Finalmente, dopo tanti film, lei torna sulla scena musicale con l'album 'IRM'.
"Non avevo fretta. Dopo l'album 'Air', ho aspettato a lungo prima di riflettere su quello successivo. È la mia casa discografica che mi ha chiesto con chi volevo collaborare. Avevo già incontrato più volte Beck (Beck Hansen, musicista rock americano, ndr), ed era evidente che doveva essere lui. Volevo fare qualcosa di diverso".
Sapeva verso quale stile musicale intende orientarsi?

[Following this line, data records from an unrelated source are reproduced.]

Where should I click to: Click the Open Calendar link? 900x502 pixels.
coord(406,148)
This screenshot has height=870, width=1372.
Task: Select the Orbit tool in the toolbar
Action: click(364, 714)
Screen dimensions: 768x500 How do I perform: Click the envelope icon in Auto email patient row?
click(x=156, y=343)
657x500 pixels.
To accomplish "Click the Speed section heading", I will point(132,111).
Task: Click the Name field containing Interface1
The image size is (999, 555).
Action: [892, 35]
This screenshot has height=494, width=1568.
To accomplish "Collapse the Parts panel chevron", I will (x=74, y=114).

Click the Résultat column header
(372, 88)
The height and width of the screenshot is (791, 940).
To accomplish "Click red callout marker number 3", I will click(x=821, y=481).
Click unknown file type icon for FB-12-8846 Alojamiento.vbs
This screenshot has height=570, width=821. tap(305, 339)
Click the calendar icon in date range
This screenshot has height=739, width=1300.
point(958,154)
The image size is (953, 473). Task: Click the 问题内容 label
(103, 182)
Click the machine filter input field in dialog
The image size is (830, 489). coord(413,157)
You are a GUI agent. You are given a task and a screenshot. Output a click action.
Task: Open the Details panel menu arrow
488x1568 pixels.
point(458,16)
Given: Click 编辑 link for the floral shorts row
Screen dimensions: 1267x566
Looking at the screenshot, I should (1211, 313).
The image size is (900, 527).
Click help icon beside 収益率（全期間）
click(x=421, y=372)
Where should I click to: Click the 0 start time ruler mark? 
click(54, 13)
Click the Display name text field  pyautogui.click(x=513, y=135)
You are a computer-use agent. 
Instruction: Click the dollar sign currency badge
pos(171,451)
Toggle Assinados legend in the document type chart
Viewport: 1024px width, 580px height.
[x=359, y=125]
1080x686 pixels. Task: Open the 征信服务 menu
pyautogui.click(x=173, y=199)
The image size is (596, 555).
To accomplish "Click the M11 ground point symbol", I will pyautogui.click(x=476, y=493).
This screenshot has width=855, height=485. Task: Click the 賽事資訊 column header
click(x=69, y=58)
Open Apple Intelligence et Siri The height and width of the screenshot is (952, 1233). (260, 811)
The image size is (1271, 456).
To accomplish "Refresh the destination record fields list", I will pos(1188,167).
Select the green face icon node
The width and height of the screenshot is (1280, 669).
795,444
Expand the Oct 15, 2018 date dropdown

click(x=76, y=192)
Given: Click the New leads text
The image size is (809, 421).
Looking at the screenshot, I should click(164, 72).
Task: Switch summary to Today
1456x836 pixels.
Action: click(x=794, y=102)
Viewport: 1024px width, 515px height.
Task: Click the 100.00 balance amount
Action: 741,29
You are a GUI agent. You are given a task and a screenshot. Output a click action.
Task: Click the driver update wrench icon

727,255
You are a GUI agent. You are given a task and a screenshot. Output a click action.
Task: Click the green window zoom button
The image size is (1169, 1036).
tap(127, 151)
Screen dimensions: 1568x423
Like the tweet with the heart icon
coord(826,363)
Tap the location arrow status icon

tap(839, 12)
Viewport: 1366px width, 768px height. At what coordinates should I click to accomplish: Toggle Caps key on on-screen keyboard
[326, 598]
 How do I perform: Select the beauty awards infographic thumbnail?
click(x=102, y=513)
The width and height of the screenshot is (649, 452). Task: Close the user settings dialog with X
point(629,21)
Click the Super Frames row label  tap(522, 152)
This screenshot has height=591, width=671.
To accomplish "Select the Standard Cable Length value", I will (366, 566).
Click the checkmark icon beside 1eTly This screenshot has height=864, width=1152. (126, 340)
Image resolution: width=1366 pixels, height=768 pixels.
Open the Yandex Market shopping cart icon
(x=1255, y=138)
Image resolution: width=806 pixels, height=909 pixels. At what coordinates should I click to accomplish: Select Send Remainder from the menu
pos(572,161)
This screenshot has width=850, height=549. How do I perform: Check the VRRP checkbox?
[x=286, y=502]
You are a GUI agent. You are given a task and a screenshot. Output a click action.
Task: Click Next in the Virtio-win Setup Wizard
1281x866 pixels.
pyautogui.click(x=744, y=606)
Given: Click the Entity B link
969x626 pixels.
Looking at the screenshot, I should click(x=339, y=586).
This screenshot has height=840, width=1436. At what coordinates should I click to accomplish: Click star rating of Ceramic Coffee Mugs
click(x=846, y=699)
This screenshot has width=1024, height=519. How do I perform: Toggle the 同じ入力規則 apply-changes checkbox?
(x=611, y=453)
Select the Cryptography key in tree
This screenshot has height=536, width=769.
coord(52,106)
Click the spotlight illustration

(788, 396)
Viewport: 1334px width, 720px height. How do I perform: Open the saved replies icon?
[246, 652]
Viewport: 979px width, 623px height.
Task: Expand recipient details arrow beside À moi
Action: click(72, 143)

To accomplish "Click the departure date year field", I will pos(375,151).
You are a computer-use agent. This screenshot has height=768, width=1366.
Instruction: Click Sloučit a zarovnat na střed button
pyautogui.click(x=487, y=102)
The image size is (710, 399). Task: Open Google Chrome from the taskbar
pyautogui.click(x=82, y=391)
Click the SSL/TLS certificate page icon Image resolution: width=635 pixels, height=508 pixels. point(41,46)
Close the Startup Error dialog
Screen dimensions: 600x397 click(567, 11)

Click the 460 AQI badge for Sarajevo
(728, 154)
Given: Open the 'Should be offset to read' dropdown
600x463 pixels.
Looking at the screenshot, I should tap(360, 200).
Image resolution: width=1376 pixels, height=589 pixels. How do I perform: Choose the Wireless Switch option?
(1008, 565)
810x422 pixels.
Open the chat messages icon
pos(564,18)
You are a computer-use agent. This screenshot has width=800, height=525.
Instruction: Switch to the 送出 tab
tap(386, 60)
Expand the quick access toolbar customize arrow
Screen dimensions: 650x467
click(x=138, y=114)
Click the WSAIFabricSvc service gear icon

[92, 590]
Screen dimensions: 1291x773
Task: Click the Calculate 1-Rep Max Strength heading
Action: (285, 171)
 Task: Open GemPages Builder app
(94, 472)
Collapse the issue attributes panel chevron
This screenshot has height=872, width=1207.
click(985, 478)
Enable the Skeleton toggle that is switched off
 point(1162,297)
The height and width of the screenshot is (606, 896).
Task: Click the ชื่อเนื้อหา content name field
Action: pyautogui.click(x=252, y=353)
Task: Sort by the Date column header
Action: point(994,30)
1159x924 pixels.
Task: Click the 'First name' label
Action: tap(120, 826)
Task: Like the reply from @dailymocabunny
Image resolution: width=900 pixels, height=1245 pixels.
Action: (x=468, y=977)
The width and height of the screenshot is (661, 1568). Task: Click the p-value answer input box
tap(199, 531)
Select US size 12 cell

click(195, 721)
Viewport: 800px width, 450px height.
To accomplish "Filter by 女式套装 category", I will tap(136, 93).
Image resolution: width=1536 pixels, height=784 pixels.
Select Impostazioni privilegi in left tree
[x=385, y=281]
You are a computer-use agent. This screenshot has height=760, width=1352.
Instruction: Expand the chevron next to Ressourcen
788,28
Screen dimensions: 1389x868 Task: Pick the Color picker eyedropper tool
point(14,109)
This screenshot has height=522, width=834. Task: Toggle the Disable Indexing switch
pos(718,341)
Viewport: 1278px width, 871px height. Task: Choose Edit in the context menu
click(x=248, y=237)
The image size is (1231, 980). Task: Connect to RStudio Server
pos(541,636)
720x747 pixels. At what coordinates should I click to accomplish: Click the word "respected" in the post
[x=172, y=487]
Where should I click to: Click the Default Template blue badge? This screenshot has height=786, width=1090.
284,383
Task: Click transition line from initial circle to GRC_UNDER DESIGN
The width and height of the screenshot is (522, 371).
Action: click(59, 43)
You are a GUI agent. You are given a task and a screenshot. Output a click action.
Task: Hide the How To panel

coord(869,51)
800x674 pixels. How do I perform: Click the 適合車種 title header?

"No. Beck mi ha chiesto come desideravo iniziare. Ma io volevo affidarmi a lui, al suo eclettismo musicale. Per questo, nel disco, si passa dal blues alla musica pop e a canzoni rock piene di percussioni. E siccome le sedute di registrazione si sono svolte fra diverse riprese, hanno rispecchiato anche i vari umori che ho sperimentato in questo periodo".
Com'è andata la registrazione dell'album rispetto a quello precedente?
"Gli studio li conosco da sempre, ci andavo per vedere i miei genitori quand'ero piccola. E ho dovuto farmi forza per tornarci. Questa volta, era diverso. Eravamo negli Stati Uniti, da Beck. Era un dialogo a due, più intimo. Ero sempre timida, ma senza più il peso del passato. Mi ha fatto piacere lavorare con lui. Quest'anno, penso di andare anche in scena dal vivo, anche se non so cosa sarò capace di fare. Vorrei sentirmi sicura. Bisogna trovare un modo per farlo tranquillamente".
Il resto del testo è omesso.